Sería deseable, creemos que necesario, que cualquier decreto que incide en la salud pública apostara desde el primer momento por este tipo de criterios con base científica y no por aceptar cualesquiera criterios que “parten de una base filosófica diferente a la medicina tradicional”.

¿Se trata de hacer filosofía o de la salud pública? Realmente, el principal criterio que mueve a esta normativa es, además de un relativismo poco convincente, un criterio populista: el mismo texto reconoce que “se constata un incremento de la demanda de terapias naturales para la satisfacción de las necesidades de salud de la población”. Y a partir de ese éxito popular, que no científico, el decreto recoge otra tendencia, la de “integrar estas prácticas en los sistemas de salud, coexistiendo con la medicina convencional”.

Comentaba la consejera en la presentación que un 30% de los ciudadanos catalanes han usado alguna vez esas “terapias naturales”. ¿Y es esto lo que justifica que se incorporen a los sistemas de salud? Posiblemente un porcentaje similar de catalanes habrá usado alguna vez los servicios de un sacerdote, o de un futurólogo... ¿se deberían incorporar este tipo de “terapias alternativas” a la atención psicológica, simplemente porque son populares y confortan a sus clientes?

No es una cuestión demagógica, sino un aspecto fundamental que el organismo regulador catalán olvida de forma sorprendente. La constatación de la popularidad del amplio abanico en el mercado de la “medicina alternativa” es un paso necesario, pero no puede ser la justificación de un trágala como el que propone este proyecto de decreto catalán.

## Material proporcionado
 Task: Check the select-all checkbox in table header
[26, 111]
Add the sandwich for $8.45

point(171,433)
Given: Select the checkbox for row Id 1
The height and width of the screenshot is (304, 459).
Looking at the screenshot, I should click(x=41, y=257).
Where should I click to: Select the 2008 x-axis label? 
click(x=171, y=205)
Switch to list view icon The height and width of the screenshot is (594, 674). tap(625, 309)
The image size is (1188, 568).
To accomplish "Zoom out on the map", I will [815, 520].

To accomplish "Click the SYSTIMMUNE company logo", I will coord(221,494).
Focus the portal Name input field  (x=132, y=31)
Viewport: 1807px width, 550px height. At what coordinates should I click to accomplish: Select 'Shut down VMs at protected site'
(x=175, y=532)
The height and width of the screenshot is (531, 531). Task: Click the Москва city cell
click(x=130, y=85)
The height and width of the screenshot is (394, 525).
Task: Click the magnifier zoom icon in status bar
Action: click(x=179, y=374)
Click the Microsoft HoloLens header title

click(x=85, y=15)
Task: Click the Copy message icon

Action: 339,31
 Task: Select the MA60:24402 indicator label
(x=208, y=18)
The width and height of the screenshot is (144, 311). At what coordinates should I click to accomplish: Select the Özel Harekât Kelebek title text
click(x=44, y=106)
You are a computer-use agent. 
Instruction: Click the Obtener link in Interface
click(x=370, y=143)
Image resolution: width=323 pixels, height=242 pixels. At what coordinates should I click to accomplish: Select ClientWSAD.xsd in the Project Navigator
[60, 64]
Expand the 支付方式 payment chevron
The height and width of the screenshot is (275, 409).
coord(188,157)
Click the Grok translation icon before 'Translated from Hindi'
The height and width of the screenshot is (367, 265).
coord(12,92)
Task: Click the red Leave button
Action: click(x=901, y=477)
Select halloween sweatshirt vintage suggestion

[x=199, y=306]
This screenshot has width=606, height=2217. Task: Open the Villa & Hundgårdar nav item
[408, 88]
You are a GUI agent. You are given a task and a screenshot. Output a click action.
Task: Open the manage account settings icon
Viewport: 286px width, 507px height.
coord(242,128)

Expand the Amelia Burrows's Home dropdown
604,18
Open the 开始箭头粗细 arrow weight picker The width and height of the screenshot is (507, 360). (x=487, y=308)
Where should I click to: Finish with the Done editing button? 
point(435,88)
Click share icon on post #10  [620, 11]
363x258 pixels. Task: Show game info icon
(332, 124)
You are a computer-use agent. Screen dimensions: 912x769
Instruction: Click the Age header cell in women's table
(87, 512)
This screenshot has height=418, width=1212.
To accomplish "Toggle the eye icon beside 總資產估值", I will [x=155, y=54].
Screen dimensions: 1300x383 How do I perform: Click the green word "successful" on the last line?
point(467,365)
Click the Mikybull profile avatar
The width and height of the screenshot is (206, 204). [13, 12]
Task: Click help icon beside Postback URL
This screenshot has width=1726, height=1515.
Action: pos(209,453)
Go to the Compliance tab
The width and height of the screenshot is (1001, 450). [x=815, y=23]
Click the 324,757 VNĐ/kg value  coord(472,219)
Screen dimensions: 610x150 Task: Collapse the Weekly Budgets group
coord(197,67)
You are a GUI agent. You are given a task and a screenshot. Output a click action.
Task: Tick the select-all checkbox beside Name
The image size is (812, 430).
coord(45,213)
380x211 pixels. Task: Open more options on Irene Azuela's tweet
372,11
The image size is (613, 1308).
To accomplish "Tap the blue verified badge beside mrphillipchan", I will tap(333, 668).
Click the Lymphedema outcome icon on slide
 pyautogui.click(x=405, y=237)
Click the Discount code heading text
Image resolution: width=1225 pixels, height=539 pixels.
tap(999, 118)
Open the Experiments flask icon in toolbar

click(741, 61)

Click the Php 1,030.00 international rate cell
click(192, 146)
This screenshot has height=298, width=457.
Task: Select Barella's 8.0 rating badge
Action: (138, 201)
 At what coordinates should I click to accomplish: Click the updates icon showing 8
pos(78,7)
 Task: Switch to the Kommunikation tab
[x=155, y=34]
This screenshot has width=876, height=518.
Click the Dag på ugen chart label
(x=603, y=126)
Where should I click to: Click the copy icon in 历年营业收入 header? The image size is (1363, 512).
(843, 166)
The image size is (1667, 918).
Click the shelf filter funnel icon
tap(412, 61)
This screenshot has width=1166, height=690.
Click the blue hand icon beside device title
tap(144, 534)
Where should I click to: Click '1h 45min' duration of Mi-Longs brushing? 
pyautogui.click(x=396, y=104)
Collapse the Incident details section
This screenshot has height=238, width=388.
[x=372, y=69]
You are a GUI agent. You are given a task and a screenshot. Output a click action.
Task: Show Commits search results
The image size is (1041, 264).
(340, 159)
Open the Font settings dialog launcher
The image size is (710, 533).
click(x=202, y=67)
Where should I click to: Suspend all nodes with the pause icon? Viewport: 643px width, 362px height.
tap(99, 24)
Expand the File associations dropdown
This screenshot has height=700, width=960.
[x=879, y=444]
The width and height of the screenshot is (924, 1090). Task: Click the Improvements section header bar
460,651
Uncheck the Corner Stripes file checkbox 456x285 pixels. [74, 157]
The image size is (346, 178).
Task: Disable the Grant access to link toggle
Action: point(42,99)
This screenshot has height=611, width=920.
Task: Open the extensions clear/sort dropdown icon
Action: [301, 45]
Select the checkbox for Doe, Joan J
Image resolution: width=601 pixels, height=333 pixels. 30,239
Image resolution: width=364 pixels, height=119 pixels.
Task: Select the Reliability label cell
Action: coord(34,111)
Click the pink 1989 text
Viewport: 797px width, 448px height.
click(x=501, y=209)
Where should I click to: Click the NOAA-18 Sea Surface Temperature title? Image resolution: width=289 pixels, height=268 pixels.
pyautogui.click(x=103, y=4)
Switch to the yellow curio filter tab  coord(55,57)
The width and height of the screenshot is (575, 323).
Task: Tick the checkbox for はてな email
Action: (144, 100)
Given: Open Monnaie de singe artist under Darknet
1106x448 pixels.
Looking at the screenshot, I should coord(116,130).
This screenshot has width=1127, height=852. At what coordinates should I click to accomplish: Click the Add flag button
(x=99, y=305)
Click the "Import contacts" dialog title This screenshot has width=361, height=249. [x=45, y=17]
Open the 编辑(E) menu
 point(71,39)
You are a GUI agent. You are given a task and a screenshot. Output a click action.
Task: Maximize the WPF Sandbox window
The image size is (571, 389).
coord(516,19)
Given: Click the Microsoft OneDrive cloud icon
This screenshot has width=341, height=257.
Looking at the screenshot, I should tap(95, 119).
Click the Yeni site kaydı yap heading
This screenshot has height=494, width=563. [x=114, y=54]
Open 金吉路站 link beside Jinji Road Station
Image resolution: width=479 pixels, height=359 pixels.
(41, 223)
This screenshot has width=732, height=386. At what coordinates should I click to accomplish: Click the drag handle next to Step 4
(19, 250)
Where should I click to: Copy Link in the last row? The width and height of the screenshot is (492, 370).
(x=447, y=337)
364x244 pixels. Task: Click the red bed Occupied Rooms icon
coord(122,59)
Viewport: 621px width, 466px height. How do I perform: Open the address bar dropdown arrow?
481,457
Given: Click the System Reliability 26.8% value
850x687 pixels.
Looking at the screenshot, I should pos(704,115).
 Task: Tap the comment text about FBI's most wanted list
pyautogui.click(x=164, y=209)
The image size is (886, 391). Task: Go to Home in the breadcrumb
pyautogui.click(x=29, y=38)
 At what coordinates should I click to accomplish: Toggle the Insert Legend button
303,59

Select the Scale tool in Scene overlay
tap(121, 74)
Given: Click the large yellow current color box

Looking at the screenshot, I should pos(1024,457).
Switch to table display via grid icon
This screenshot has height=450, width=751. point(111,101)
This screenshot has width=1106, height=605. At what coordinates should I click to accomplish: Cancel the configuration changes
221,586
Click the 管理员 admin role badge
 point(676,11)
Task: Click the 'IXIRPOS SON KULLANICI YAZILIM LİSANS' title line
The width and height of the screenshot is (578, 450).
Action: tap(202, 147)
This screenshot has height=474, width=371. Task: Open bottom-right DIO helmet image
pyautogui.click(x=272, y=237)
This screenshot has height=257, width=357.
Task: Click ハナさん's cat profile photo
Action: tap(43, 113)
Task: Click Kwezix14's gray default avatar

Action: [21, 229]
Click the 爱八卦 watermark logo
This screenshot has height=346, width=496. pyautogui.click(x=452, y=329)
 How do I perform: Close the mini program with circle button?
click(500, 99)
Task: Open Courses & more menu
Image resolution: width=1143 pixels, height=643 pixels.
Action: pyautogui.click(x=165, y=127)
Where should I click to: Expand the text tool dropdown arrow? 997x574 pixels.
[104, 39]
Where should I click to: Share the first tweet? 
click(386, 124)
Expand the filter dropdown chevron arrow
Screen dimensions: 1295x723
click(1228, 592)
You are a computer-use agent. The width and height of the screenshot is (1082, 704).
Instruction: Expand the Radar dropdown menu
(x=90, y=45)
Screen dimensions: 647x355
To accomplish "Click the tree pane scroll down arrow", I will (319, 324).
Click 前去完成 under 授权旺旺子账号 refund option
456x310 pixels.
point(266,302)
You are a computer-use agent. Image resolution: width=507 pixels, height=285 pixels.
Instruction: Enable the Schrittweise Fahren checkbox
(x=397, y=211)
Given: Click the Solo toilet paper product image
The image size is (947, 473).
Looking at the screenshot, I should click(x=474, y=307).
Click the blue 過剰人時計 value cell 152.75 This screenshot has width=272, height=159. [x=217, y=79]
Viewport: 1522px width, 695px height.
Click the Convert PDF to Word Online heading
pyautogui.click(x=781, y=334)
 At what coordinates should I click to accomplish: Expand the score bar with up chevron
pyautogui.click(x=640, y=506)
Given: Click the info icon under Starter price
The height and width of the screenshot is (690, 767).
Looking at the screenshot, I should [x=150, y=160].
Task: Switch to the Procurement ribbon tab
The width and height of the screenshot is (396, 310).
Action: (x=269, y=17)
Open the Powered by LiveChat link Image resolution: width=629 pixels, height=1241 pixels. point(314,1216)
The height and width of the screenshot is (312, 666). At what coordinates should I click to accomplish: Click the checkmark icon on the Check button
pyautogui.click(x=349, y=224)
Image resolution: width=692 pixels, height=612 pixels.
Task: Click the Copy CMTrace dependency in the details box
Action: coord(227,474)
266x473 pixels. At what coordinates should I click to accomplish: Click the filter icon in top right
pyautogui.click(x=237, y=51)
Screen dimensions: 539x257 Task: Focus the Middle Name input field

## Completa lo siguiente
1. Resume en dos oraciones el texto sobre el decreto catalán de terapias naturales.
2. En el texto sobre el decreto catalán de terapias naturales, ¿qué porcentaje de ciudadanos catalanes, según comentó la consejera, ha usado alguna vez esas terapias?
3. Escribe la continuación del texto sobre el decreto catalán de terapias naturales a partir de su última oración.

## Resultados en orden
1. El texto sostiene que un decreto que incide en la salud pública debería apostar por criterios con base científica y no aceptar criterios de una base filosófica diferente a la medicina tradicional, y afirma que esta normativa se mueve por un relativismo poco convincente y un criterio populista, ya que recoge la tendencia de integrar estas prácticas en los sistemas de salud a partir de su éxito popular. Según el texto, que un 30% de los catalanes haya usado alguna vez estas terapias no justifica incorporarlas a los sistemas de salud, pues su popularidad es un paso necesario pero no puede ser la justificación del proyecto de decreto.

2. Un 30%.

3.
Tampoco lo justifica el hecho de que en otros países se haya permitido algo así, ni el que en el mismo seno de la Organización Mundial de la Salud haya un debate sobre el mismo asunto (un debate, fiero en los últimos meses, pero no una especie de general permisividad como parecen resumir los autores del proyecto).

Pensemos, sobre lo inútil de estas terapias, es que ninguna de ellas jamás haya sido prohibida en ningún procedimiento de lucha contra el dopaje en el mundo de los deportes. La falta total del efecto que describen los autores de las pócimas, ungüentos o diluciones hace que las mismas sea imposible prohibirlas por los efectos descritos por los ‘prácticos’ en ellas.

Otra curiosidad que afecta al mundo de las medicinas alternativas es que no importa lo que se diga ni quien lo diga, que todos los que las trabajan les dan el mismo valor por igual. Es decir, a los homeópatas no les importa estar con acupuntores, floristas de Bach ni ejecutores de otras ‘artes curativas’. Todo vale.

También es verdad que un cursillo de quince días y cinco años de no curar a nadie te acreditarán ahora como práctico, lo cual es una maravilla ¿Para qué estudiar medicina? Espero que la autoridad sanitaria permita a los pacientes (a partir de ahora se sería el único término lógico para los usuarios del mundo de la sanidad que ellos regulan), al menos, el derecho a elegir...

Luego está el hecho de definirse algunas de las terapias por conceptos religiosos. Es decir, dado que en una determinada religión se dice algo de algo, ese algo ya es bueno, por lo que parece según escribe el legislador. No se debe demostrar, parece decirnos. Aunque algunos usuarios no crean en Dios ni en dicha religión. No hay que probar nada, basta con saber que en una determinadas religión alguien alguna vez dijo que algo alguna vez le había dicho no se sabe bien qué.

No deja de ser curioso, por último, que se habla de un par de estudios, pero no de sus conclusiones, que es lo relevante. Pero quizás es lógico, ya que de hecho tampoco tienen en cuenta los otros estudios negativos hechos desde siempre desde la administración pública, ni tampoco los trabajos efectuados y publicados en contra de estas terapias en revistas médicas de prestigio y de ciencias en general, con editoriales claros, tal como veremos en los anexos II y IV.